To this writer, the case for legalised active voluntary euthanasia is compelling. As articulated by Posel (albeit in a different context),3 ‘the right to life [is not] merely a right to biological life … it [is] a claim and entitlement to a particular quality of life’. The rights to life and to dignity are not competing rights; rather, they are ‘opposite sides of the same coin’. The right to life is the right to a (subjectively) dignified life.

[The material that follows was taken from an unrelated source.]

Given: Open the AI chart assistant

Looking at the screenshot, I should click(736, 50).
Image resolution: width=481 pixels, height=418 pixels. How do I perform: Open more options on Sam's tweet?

That said, it does not follow that South Africa is a safe and appropriate place for liberalised voluntary euthanasia legislation. Euthanasia – a recourse of last resort – can only really be justified in a country with the very best medical care for all, a well-organised and universally accessible palliative care and support system, stable and well-functioning (particularly judicial) institutions, and a strong culture of respect for human life. In South Africa, with its ‘severe constraints on health care facilities and the totally inadequate allocation of resources for highly effective medical treatments’,4 there is a real risk of euthanasia becoming a substitute for proper care for the terminally ill and other patients in dire medical straits.
Even more damning for South Africa is the pervasive lack of an ethos of respect for human life. We are an extraordinarily violent society, with over 45 murders committed daily and interpersonal violence the second highest cause of death. Mob justice, police brutality and xenophobia abound. Needless deaths occur regularly in our hospitals through staff neglect and indifference. Health care providers think nothing of downing tools and walking off, abandoning critically ill patients, or of blocking ambulances with critical emergencies from entering health facilities during labour disputes.
In the circumstances, euthanasia cannot be at the top of the wish-list of things that must be accomplished in order to improve the human condition of South Africans.
Daniel J Ncayiyana
1. De Vos P. Constitutionally speaking (blog). 18 October 2010. www.constitutionallyspeaking.co.za-euthanasia (accessed 18 May 2012).
2. South African Law Commission. Euthanasia and the artificial preservation of life. Paper 71 Project 86, 1997. www.justice.gov.za/salrc/dpapers/dp71_prj86_1997.pdf (accessed 18 May 2012).
3. Posel D. Democracy in the time of AIDS. Interventions 2005;7(3):310-315
4. Benatar SR. Dying and euthanasia. S Afr Med J 1992;82:35-38.